* WHAT IS REQUIRED
No line of the records may be dropped; print them all again exactly.

(PROVIDED RECORDS begins)

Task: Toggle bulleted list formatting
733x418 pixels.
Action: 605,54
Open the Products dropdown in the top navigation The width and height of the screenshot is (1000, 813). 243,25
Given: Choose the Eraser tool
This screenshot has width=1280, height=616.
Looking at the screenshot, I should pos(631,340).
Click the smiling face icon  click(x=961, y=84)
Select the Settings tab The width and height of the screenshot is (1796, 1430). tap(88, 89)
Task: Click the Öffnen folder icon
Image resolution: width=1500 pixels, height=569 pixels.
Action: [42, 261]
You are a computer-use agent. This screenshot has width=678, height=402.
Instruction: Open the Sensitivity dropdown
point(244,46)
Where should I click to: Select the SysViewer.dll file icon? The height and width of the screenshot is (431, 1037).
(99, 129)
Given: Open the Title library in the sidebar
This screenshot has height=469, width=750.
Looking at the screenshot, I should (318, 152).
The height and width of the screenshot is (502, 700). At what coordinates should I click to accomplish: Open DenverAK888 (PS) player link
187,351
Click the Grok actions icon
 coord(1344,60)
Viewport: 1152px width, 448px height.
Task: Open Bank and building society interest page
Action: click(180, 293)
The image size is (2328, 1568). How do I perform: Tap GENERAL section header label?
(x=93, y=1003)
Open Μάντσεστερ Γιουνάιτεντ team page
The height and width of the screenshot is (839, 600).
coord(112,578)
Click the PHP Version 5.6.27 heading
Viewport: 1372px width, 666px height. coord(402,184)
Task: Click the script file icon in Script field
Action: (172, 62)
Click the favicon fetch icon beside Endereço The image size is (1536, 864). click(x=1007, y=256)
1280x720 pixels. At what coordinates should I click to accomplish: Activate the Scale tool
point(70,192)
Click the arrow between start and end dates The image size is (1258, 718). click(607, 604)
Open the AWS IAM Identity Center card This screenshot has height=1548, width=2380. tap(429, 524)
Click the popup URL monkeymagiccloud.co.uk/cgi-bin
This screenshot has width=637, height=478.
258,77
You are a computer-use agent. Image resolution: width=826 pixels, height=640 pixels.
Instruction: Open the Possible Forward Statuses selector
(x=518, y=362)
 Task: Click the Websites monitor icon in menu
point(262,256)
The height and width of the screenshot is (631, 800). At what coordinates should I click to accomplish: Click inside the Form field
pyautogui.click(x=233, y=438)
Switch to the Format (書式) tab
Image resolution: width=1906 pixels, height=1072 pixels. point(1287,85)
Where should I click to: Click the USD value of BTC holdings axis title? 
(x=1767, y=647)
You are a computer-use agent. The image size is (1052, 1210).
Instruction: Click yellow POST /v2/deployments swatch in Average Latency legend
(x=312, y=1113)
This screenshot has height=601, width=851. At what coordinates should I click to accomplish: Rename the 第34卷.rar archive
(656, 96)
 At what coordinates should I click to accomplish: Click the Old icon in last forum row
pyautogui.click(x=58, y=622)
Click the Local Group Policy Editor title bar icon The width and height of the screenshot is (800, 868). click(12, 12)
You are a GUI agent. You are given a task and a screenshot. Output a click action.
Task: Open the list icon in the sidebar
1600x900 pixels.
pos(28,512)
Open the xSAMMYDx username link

(PROVIDED RECORDS ends)

* SOLUTION FOR THIS TASK
Task: Toggle bulleted list formatting
733x418 pixels.
Action: 605,54
Open the Products dropdown in the top navigation The width and height of the screenshot is (1000, 813). 243,25
Given: Choose the Eraser tool
This screenshot has width=1280, height=616.
Looking at the screenshot, I should pos(631,340).
Click the smiling face icon  click(x=961, y=84)
Select the Settings tab The width and height of the screenshot is (1796, 1430). tap(88, 89)
Task: Click the Öffnen folder icon
Image resolution: width=1500 pixels, height=569 pixels.
Action: [42, 261]
You are a computer-use agent. This screenshot has width=678, height=402.
Instruction: Open the Sensitivity dropdown
point(244,46)
Where should I click to: Select the SysViewer.dll file icon? The height and width of the screenshot is (431, 1037).
(99, 129)
Given: Open the Title library in the sidebar
This screenshot has height=469, width=750.
Looking at the screenshot, I should (318, 152).
The height and width of the screenshot is (502, 700). At what coordinates should I click to accomplish: Open DenverAK888 (PS) player link
187,351
Click the Grok actions icon
 coord(1344,60)
Viewport: 1152px width, 448px height.
Task: Open Bank and building society interest page
Action: click(180, 293)
The image size is (2328, 1568). How do I perform: Tap GENERAL section header label?
(x=93, y=1003)
Open Μάντσεστερ Γιουνάιτεντ team page
The height and width of the screenshot is (839, 600).
coord(112,578)
Click the PHP Version 5.6.27 heading
Viewport: 1372px width, 666px height. coord(402,184)
Task: Click the script file icon in Script field
Action: (172, 62)
Click the favicon fetch icon beside Endereço The image size is (1536, 864). click(x=1007, y=256)
1280x720 pixels. At what coordinates should I click to accomplish: Activate the Scale tool
point(70,192)
Click the arrow between start and end dates The image size is (1258, 718). click(607, 604)
Open the AWS IAM Identity Center card This screenshot has height=1548, width=2380. tap(429, 524)
Click the popup URL monkeymagiccloud.co.uk/cgi-bin
This screenshot has width=637, height=478.
258,77
You are a computer-use agent. Image resolution: width=826 pixels, height=640 pixels.
Instruction: Open the Possible Forward Statuses selector
(x=518, y=362)
 Task: Click the Websites monitor icon in menu
point(262,256)
The height and width of the screenshot is (631, 800). At what coordinates should I click to accomplish: Click inside the Form field
pyautogui.click(x=233, y=438)
Switch to the Format (書式) tab
Image resolution: width=1906 pixels, height=1072 pixels. point(1287,85)
Where should I click to: Click the USD value of BTC holdings axis title? 
(x=1767, y=647)
You are a computer-use agent. The image size is (1052, 1210).
Instruction: Click yellow POST /v2/deployments swatch in Average Latency legend
(x=312, y=1113)
This screenshot has height=601, width=851. At what coordinates should I click to accomplish: Rename the 第34卷.rar archive
(656, 96)
 At what coordinates should I click to accomplish: Click the Old icon in last forum row
pyautogui.click(x=58, y=622)
Click the Local Group Policy Editor title bar icon The width and height of the screenshot is (800, 868). click(12, 12)
You are a GUI agent. You are given a task and a screenshot. Output a click action.
Task: Open the list icon in the sidebar
1600x900 pixels.
pos(28,512)
Open the xSAMMYDx username link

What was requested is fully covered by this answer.